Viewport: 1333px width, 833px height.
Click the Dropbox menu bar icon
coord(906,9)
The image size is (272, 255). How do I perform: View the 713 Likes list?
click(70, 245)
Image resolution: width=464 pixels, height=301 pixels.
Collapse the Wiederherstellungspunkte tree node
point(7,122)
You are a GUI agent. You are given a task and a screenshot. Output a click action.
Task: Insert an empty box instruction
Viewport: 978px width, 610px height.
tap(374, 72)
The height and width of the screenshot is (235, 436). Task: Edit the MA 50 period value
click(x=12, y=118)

---

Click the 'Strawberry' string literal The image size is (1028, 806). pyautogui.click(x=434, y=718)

DIRECTIONS:
Render the material from the line containing "You are a GUI" through the line containing "click(x=12, y=118)" as a two-column CSV with the columns instruction and action. Each item gets one row holding its text and its answer, with each value in a single quoted field and line breaks replaced by spaces.

EXPECTED OUTPUT:
instruction,action
"You are a GUI agent. You are given a task and a screenshot. Output a click action. Task: Insert an empty box instruction Viewport: 978px width, 610px height.","tap(374, 72)"
"The height and width of the screenshot is (235, 436). Task: Edit the MA 50 period value","click(x=12, y=118)"